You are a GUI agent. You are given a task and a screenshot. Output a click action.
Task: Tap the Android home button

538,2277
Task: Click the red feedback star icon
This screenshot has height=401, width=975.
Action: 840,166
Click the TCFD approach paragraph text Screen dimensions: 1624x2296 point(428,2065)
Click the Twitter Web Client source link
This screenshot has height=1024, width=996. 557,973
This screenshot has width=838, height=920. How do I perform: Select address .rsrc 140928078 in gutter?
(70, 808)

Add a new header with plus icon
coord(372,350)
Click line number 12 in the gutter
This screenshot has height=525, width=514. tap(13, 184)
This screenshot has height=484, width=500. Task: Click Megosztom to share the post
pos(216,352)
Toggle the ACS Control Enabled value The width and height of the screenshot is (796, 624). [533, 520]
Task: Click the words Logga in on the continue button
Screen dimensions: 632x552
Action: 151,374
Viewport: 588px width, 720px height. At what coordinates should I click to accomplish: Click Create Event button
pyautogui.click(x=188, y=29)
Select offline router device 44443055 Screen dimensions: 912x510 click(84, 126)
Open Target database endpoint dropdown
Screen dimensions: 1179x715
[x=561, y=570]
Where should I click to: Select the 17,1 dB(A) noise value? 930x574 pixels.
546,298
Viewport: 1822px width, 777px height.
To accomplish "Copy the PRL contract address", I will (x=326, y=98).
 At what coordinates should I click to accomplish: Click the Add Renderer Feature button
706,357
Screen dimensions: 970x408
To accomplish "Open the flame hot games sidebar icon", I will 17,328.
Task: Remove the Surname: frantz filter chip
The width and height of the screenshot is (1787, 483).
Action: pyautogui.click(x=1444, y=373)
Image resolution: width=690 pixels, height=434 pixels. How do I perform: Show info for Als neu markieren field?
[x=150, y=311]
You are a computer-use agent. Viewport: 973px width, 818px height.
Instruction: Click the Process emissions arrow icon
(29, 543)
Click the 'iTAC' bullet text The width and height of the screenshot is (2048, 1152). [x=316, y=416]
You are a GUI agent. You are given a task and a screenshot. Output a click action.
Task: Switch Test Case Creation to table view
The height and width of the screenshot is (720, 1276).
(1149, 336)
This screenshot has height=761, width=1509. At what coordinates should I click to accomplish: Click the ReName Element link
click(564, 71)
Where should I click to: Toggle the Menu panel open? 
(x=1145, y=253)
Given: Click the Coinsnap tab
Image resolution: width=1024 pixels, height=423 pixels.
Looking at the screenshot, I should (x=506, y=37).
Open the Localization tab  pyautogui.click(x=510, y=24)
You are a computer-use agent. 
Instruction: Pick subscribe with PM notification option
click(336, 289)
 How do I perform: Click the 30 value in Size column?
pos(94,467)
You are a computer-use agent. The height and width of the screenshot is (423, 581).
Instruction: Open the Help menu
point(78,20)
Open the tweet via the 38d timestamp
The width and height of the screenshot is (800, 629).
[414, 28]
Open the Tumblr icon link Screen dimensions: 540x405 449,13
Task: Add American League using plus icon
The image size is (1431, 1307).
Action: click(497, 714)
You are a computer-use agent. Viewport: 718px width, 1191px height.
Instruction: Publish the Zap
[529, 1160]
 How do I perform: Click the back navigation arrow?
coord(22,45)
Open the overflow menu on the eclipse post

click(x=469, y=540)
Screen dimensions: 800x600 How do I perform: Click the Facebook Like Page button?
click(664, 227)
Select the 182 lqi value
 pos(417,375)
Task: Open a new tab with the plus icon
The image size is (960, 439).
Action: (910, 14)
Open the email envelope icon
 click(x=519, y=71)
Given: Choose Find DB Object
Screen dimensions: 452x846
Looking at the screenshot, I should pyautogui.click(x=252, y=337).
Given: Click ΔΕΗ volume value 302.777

__________________________________________________

→ **Exercise goal**
Where does the string "text" occur in the material? Copy every line where it does.

→ **Written response**
Click the TCFD approach paragraph text Screen dimensions: 1624x2296 point(428,2065)
Click the 'iTAC' bullet text The width and height of the screenshot is (2048, 1152). [x=316, y=416]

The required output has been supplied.